(Provided entries)

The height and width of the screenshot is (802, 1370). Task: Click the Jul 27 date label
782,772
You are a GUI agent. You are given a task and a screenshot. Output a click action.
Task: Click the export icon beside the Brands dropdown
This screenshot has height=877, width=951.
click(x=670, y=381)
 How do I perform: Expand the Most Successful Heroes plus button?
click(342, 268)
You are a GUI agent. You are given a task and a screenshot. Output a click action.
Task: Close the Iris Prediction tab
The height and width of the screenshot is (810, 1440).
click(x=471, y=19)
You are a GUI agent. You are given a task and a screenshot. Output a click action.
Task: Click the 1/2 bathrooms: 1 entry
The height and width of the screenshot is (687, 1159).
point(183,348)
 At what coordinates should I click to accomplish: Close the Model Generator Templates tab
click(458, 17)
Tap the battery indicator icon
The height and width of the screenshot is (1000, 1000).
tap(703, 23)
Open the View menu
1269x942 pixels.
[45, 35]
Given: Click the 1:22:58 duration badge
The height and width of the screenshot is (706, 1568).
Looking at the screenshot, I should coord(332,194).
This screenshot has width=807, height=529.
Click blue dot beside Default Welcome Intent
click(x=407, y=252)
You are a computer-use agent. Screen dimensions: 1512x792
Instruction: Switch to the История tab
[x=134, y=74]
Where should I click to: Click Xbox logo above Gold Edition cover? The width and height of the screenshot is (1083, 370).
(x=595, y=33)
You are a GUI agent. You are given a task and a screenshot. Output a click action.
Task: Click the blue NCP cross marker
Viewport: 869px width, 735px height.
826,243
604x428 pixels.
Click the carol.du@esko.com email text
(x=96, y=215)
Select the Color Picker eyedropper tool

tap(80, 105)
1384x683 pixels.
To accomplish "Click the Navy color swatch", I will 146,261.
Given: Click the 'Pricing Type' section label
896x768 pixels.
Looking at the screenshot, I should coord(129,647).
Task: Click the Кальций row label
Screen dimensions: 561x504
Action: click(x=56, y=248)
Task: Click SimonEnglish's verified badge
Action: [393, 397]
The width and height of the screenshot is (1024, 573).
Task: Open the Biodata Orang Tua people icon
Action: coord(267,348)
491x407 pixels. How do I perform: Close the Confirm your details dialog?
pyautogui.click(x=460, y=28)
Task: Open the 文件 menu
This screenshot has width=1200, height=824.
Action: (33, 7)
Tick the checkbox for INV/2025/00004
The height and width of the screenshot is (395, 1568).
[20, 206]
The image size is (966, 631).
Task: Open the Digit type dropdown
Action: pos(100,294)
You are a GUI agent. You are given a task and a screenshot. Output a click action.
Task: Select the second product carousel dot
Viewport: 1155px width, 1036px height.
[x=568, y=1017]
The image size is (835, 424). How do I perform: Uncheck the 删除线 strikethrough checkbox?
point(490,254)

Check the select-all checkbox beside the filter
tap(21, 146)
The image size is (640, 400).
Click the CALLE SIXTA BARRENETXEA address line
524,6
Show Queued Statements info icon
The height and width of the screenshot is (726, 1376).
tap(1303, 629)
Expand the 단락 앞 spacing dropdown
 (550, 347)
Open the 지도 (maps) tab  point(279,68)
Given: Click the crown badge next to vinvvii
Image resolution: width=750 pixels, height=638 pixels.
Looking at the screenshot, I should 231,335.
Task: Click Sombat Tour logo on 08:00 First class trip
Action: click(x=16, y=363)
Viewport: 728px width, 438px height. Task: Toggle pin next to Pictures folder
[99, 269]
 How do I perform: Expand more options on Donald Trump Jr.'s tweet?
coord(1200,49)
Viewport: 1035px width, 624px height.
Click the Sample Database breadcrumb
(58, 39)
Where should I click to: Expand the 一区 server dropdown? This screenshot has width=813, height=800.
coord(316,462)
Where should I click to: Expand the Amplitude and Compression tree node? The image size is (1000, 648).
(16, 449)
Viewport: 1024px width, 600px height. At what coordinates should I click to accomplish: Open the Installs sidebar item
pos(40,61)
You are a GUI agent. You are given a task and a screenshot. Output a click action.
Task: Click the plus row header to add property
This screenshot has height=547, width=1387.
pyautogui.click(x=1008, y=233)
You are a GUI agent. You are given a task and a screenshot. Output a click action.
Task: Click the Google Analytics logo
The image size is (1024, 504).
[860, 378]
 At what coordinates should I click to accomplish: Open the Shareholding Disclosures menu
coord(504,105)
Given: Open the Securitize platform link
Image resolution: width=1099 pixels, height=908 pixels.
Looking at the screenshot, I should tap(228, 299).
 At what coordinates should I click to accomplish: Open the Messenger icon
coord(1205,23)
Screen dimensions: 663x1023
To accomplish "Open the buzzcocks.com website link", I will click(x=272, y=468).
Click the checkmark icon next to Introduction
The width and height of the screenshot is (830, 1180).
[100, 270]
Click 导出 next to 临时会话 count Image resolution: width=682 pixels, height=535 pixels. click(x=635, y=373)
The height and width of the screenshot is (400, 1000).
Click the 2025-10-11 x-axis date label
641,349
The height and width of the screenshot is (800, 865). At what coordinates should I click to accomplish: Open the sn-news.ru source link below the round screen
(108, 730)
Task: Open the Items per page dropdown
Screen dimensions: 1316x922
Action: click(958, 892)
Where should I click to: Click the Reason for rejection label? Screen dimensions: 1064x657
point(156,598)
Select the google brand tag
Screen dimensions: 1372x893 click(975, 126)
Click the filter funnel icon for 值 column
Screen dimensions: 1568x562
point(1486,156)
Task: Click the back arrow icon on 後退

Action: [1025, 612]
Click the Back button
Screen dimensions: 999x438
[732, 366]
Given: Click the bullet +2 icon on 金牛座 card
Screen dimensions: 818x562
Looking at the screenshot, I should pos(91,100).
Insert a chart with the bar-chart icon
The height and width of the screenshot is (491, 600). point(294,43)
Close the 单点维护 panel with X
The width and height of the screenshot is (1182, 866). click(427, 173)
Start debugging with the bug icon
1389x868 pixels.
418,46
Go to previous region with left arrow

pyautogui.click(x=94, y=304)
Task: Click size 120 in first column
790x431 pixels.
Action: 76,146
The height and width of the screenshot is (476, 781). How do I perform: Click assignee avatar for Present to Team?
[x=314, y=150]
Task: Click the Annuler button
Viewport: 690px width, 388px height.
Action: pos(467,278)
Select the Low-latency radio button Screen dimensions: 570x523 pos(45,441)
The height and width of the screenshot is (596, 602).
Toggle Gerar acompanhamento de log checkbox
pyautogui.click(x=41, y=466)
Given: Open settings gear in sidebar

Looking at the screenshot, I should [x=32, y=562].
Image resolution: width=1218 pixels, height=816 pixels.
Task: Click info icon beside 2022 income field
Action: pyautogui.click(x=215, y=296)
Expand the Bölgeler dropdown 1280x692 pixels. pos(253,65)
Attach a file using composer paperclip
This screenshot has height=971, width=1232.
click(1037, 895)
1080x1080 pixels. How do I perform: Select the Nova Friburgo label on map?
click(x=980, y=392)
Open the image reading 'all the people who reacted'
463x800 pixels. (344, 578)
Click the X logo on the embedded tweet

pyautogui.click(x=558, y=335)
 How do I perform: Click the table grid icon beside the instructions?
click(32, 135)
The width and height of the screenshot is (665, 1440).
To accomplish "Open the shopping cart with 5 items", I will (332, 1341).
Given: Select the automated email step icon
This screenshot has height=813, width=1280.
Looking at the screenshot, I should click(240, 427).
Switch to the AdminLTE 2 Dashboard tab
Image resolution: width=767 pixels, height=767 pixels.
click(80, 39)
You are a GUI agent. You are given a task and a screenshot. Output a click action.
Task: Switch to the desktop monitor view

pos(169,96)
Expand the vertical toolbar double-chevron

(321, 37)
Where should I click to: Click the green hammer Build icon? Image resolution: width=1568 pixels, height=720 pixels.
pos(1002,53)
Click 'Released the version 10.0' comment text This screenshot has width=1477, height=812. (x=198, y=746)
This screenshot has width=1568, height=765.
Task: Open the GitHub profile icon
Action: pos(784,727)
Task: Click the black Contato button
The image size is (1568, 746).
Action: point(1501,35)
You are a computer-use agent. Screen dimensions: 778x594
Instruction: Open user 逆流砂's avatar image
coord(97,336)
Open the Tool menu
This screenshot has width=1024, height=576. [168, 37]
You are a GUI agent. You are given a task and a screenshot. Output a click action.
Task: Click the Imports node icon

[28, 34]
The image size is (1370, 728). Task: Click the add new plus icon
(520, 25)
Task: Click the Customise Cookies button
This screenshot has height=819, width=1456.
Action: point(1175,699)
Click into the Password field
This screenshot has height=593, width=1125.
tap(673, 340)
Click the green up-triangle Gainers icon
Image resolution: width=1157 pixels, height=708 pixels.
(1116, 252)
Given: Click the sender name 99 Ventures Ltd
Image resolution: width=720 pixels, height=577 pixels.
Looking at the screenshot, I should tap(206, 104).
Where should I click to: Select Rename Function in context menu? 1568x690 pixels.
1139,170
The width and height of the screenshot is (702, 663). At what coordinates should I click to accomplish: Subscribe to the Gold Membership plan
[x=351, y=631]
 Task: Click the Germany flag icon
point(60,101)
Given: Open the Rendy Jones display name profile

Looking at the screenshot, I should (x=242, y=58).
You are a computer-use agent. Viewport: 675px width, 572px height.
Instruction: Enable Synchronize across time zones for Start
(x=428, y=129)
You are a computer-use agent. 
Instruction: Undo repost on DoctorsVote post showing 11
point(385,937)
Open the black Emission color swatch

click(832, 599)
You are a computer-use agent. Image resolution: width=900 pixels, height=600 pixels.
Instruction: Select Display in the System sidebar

(End Provided entries)

Please show every line of the records that holds the word "column".

Click the filter funnel icon for 值 column
Task: Click size 120 in first column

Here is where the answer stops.